Le 28 février, sur le plateau de France 3, Ségolène Royal s’est dite « prête à donner (le) feu vert » au prolongement de dix ans de l’exploitation des centrales nucléaires françaises, sous réserve de l’accord de l’Autorité de sûreté nucléaire. La Ministre de l’environnement a ainsi ouvert la porte à une exploitation au-delà de 40 ans. 

 

Qu’est que la « durée de vie » d’une centrale ?

La notion de « durée de vie » peut recouvrir des réalités très différentes. La durée de vie peut être « comptable », liée aux règles d’amortissement. Dans les pays où l’autorisation d’exploiter est donnée pour une période limitée, la durée de vie est « réglementaire ». C’est le cas aux Etats-Unis ou en Grande-Bretagne. En France, les décrets d’autorisation de construction des centrales ne mentionnent rien de tel.

La durée de vie peut aussi être « économique », durée au-delà de laquelle les coûts d’exploitation deviennent trop élevés et conduisent à choisir d’autres moyens de production. Enfin, il y a la durée de vie « technique », au-delà de laquelle la fiabilité des matériels ne répond plus aux exigences.

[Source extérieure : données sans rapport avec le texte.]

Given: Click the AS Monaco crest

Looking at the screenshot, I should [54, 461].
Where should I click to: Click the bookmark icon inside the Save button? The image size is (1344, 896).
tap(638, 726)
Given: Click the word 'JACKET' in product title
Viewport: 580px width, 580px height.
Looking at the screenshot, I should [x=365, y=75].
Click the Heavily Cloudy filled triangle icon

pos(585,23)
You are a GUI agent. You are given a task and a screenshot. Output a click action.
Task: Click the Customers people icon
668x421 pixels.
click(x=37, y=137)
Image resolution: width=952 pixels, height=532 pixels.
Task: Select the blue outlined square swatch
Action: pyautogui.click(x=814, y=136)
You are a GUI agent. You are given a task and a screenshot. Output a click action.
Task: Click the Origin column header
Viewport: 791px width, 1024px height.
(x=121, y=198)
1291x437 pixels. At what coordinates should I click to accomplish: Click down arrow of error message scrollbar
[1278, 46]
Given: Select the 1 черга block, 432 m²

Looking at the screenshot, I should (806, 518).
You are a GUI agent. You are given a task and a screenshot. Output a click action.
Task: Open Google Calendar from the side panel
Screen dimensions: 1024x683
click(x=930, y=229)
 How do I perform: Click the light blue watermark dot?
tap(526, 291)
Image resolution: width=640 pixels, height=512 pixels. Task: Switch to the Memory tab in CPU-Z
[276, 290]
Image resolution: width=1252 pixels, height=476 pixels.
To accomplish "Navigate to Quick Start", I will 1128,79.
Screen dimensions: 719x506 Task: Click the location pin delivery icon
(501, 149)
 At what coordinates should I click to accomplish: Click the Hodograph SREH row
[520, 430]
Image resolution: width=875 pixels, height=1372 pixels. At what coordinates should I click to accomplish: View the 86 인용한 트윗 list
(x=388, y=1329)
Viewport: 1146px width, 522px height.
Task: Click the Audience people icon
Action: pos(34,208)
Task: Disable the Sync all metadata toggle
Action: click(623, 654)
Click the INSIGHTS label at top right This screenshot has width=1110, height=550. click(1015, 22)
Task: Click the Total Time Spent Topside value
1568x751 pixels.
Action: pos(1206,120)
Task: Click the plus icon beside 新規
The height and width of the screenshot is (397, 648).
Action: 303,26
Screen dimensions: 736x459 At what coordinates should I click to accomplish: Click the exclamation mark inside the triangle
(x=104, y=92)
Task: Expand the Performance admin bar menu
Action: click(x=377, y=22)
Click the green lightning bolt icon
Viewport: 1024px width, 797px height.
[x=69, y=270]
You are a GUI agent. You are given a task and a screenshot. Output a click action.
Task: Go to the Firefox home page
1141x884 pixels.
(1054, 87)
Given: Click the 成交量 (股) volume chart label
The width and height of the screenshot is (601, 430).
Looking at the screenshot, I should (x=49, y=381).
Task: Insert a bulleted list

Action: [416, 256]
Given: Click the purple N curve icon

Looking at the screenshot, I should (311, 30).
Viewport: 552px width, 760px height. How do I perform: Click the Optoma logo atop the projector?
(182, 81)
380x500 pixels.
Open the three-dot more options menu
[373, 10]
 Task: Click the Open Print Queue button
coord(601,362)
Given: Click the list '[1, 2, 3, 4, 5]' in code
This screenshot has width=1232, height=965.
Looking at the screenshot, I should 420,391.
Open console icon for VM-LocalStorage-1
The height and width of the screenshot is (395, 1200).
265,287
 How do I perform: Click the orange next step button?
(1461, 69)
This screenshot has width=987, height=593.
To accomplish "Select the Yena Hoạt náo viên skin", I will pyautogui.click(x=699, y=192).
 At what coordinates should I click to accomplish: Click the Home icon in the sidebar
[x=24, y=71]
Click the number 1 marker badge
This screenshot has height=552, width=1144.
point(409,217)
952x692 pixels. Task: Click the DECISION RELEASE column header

Généralement, les constructeurs ne fixent pas de durée de vie « technique » à leurs matériels. Sauf pour le circuit primaire principal[1] d’une chaudière nucléaire. Car en France, l’arrêté du 26 février 1974[2] stipule que le concepteur-constructeur – FRAMATOME en l’occurrence (AREVA aujourd’hui) – doit démontrer, à l’avance, que les matériels du circuit résisteront aux différents modes d’endommagement possibles pendant toute la durée d’exploitation de la centrale. Ce qui exige, pour les besoins de la démonstration, de faire une hypothèse sur ce que sera cette durée d’exploitation. En l’occurrence, les réacteurs français étant très proches en termes de conception des réacteurs américains, l’hypothèse retenue a été la même : celle d’une exploitation de 40 ans.

 

Et après 40 ans ?

Comme le souligne Jean-Pierre Hutin, ancien Directeur technique du parc nucléaire d’EDF[3], « Même si la chose n’a pas été regardée à l’origine, a priori, il n’y a pas de raison pour que tout tombe en ruine à 40 ans et un jour ! ». De fait, s’il a été démontré à la construction que le circuit primaire principal pouvait fonctionner au moins 40 ans, les études d’origine (faites avec des méthodes très pessimistes) présentent des marges importantes par rapport aux limites acceptables d’endommagement. Ensuite, l’exploitation des réacteurs a été plus « souple » que prévue, avec des températures moins élevées, des transitoires moins nombreux et plus doux… le vieillissement – qui est observé en permanence – s’avère donc plus lent.  Mais si des dégradations se développent plus rapidement que prévu, il reste possible de remplacer le matériel concerné. Cela a été le cas pour un certain nombre de générateurs de vapeur.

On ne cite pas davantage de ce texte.